Archive (library) with syscalls?

Mike Frysinger vapier@gentoo.org
Mon Sep 28 06:42:00 GMT 2015


On 25 Sep 2015 09:01, Freddie Chopin wrote:
> On Friday 25 of September 2015 00:34:10 Mike Frysinger wrote:
> > what you describe is expected linker behavior -- when you have an archive
> > of objects, then things get pulled out only when explicitly requested.
> > you should post to the binutils mailing list to ask for suggestions as
> > this is not specific to newlib.
> 
> OK, I've posted my request to binutils mailing list, but I still think that in 
> here someone might know how to solve it. I'm wondering whether the thing I 
> want to do is at all possible? Maybe I should either recompile the toolchain 
> with REENTRANT_SYSCALLS_PROVIDED defined for newlib (so there would be no 
> syscalls in the toolchain) or maybe the proper way in my situation is to 
> redefine _sbrk(), _write(), etc. instead of _sbrk_r(), _write_r() and other 
> reentrant syscalls? The second option seems easier, because I wouldn't have to 
> recompile the toolchain, but in some of the syscalls access to reent structure 
> would be needed, so going from toolchain's _xxx_r() to my _xxx() syscall just 
> to read the _REENT again seems like a waste of time and code... On the other 
> hand only a few syscalls may need any data from this structure...
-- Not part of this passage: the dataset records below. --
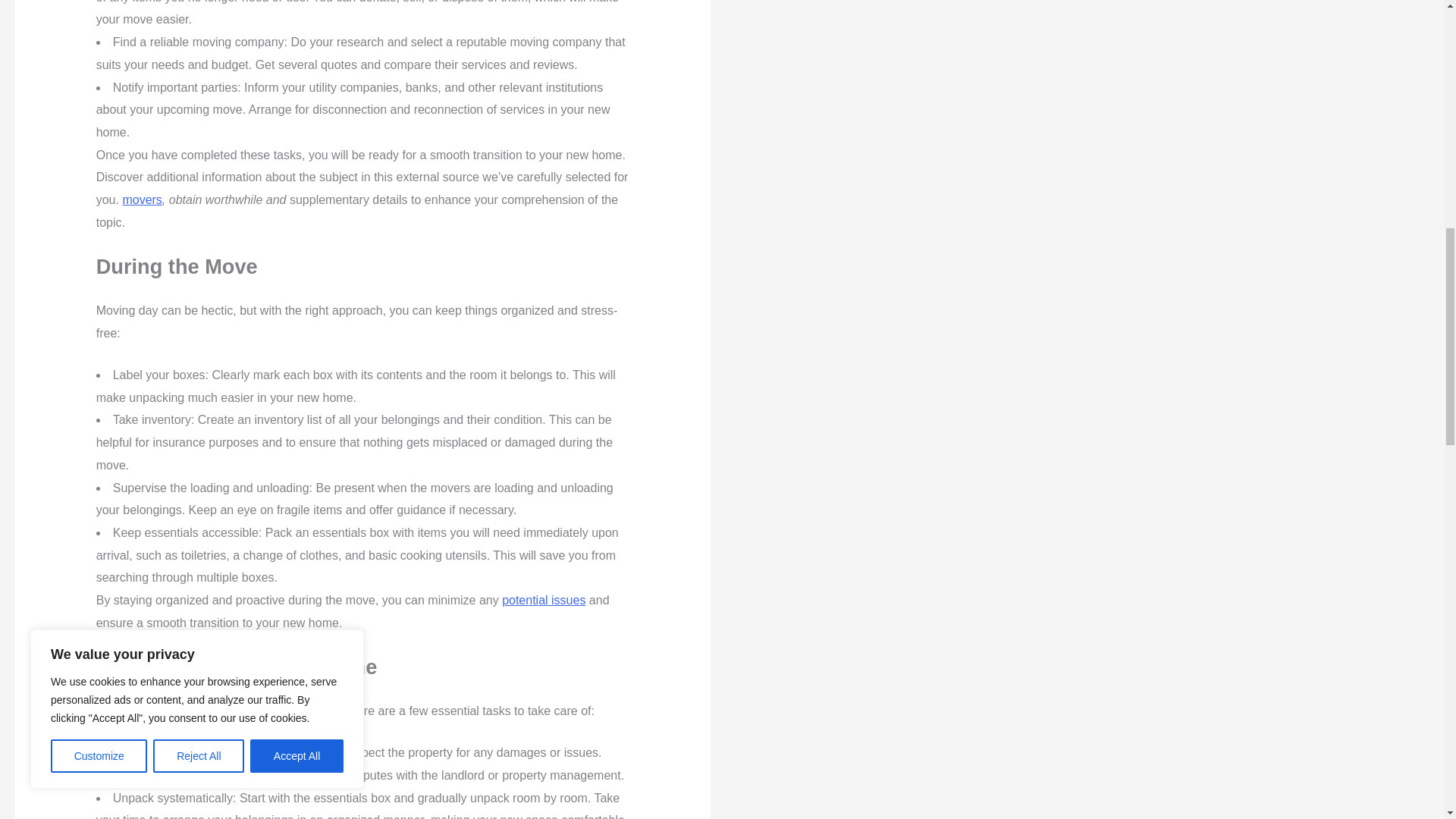
potential issues (543, 599)
movers (141, 199)
Given the description of an element on the screen output the (x, y) to click on. 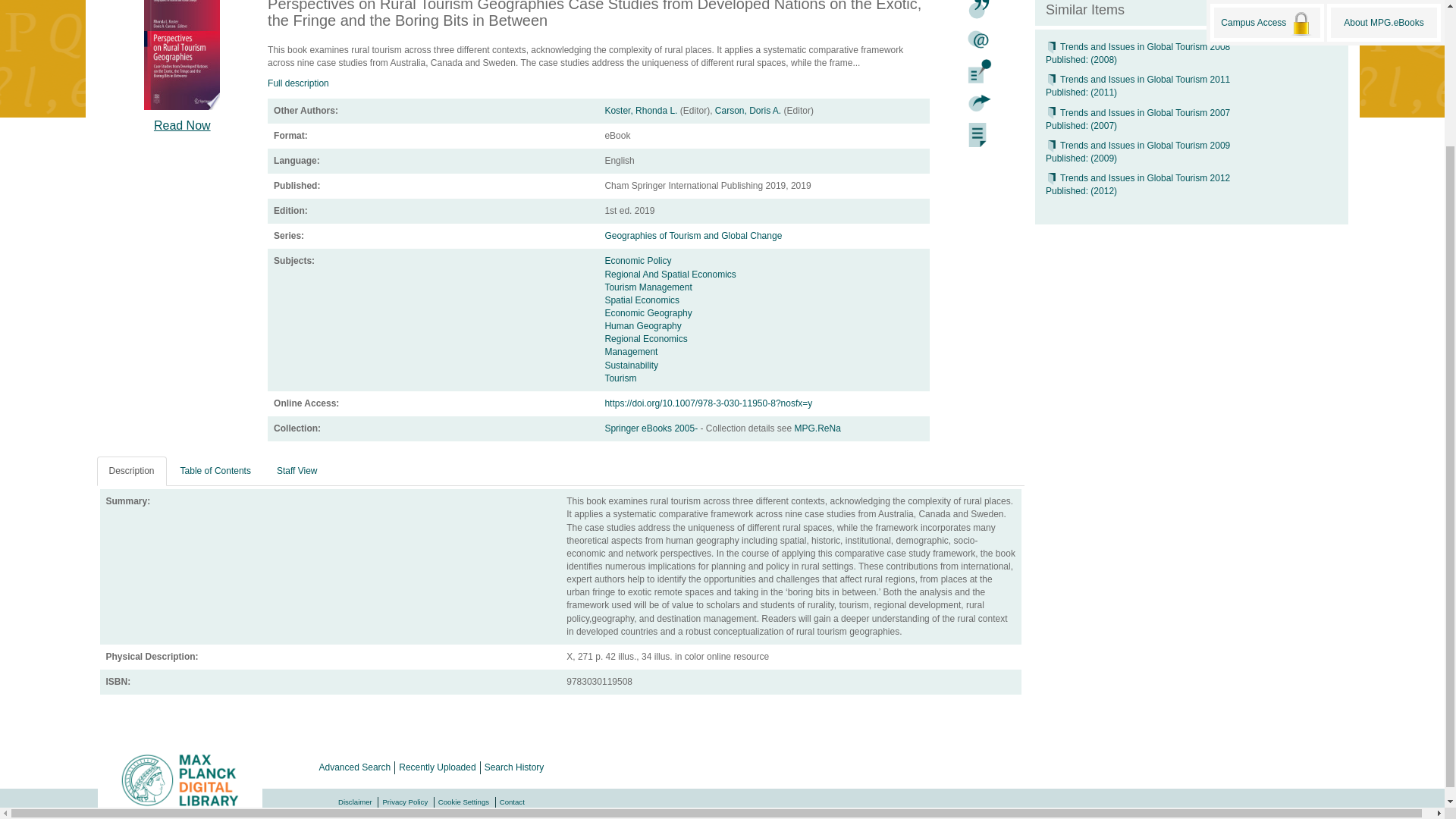
Management (631, 351)
Regional Economics (645, 338)
Geographies of Tourism and Global Change (692, 235)
Economic Geography (647, 312)
Springer eBooks 2005- (652, 428)
Full description (298, 82)
MPG.ReNa (817, 428)
Human Geography (642, 326)
Sustainability (631, 365)
Regional Economics (645, 338)
Regional And Spatial Economics (669, 274)
Economic Policy (637, 260)
Economic Policy (637, 260)
Management (631, 351)
Human Geography (642, 326)
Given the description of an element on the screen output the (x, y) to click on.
the interaction between libgloss stubs and target-specific specs / linker
scripts is ... not optimal ;).  basically whatever the author at the time
of either gcc or libgloss thought was a good idea (perhaps inspired a bit
by looking at existing ports, or trying to stick closely to a proprietary
toolchain that already existed for their target) is what got implemented.
thus every target ends up doing things differently (by a little or lot).

it would be great if we could dictate by fiat a new set of flags that'd
work across all targets.  bare metal folks tend to have strong opinions
about not changing things though :/.